Stored items:
Start of Block

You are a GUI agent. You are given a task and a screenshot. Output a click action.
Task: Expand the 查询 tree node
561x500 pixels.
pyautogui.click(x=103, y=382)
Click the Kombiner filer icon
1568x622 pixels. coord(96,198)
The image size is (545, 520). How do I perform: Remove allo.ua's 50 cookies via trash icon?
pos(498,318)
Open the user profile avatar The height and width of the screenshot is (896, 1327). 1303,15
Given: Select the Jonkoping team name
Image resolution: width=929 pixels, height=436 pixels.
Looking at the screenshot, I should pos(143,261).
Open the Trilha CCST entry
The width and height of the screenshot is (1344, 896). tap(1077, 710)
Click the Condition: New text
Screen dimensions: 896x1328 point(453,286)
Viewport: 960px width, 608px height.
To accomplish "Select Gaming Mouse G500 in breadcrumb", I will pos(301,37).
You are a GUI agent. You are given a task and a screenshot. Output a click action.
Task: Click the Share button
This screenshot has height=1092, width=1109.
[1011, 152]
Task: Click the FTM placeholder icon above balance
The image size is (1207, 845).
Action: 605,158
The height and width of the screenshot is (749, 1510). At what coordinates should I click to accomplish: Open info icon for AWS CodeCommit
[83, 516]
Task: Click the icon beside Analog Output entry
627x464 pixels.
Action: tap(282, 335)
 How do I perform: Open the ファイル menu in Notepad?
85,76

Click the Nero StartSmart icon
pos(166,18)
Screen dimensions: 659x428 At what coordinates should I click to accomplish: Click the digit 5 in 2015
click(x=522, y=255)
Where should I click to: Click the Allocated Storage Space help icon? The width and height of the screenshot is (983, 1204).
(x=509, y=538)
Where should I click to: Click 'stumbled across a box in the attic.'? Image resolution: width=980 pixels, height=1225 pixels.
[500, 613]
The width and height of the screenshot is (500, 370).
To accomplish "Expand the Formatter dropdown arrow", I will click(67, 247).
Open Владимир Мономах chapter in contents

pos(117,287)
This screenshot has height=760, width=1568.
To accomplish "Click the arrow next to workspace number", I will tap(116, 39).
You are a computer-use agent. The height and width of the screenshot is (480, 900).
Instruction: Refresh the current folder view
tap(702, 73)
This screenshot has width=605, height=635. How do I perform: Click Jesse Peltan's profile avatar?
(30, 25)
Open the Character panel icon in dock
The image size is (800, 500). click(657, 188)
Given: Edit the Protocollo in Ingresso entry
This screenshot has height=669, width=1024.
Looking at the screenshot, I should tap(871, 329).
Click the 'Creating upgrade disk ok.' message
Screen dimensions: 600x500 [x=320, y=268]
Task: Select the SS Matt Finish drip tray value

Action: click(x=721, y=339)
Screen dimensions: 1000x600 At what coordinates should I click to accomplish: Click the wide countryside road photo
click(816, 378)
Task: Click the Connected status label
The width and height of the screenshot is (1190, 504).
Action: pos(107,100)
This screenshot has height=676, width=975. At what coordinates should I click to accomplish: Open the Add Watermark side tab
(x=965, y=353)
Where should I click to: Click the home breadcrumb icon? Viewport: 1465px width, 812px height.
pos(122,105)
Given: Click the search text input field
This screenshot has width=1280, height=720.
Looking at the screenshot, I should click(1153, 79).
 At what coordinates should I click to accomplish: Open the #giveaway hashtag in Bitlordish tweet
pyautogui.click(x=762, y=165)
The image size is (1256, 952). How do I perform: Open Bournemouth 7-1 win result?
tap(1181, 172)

End of Block

Your task: Return exactly the line that contains "The width and height of the screenshot is (1190, 504)." and every line after it, through the last line of the records.

Exercise output:
The width and height of the screenshot is (1190, 504).
Action: pos(107,100)
This screenshot has height=676, width=975. At what coordinates should I click to accomplish: Open the Add Watermark side tab
(x=965, y=353)
Where should I click to: Click the home breadcrumb icon? Viewport: 1465px width, 812px height.
pos(122,105)
Given: Click the search text input field
This screenshot has width=1280, height=720.
Looking at the screenshot, I should click(1153, 79).
 At what coordinates should I click to accomplish: Open the #giveaway hashtag in Bitlordish tweet
pyautogui.click(x=762, y=165)
The image size is (1256, 952). How do I perform: Open Bournemouth 7-1 win result?
tap(1181, 172)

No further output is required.